=== SUPPLIED ENTRIES ===
+===+

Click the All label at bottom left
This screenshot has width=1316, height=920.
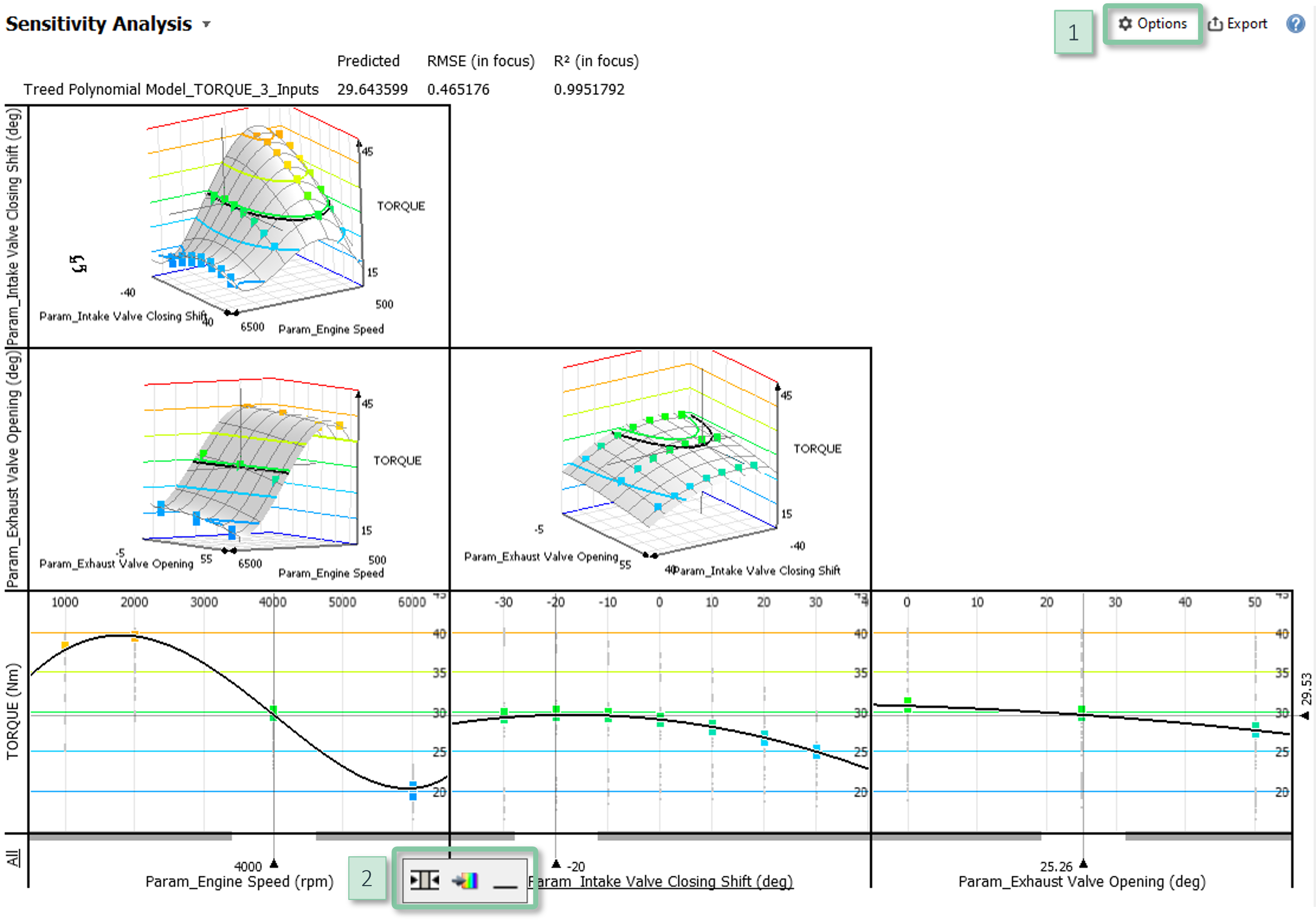[13, 859]
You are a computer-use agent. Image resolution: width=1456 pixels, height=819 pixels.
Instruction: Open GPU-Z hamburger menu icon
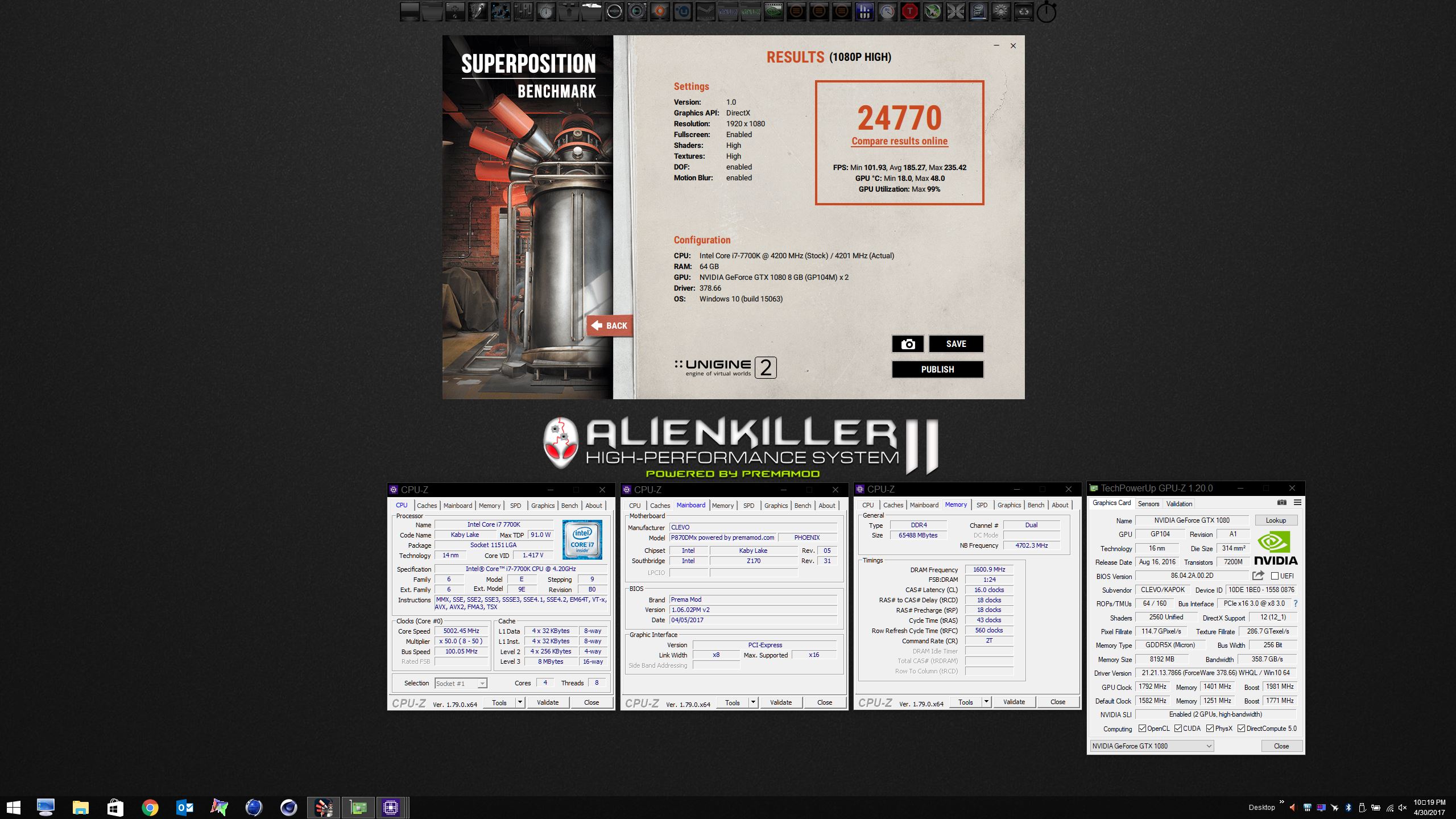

+===+

=== EXERCISE GOAL ===
Please print all the data above word for word. Pictures should not appear in the copy.

=== SOLUTION TO THIS TASK ===
Click the All label at bottom left
This screenshot has width=1316, height=920.
[13, 859]
You are a computer-use agent. Image resolution: width=1456 pixels, height=819 pixels.
Instruction: Open GPU-Z hamburger menu icon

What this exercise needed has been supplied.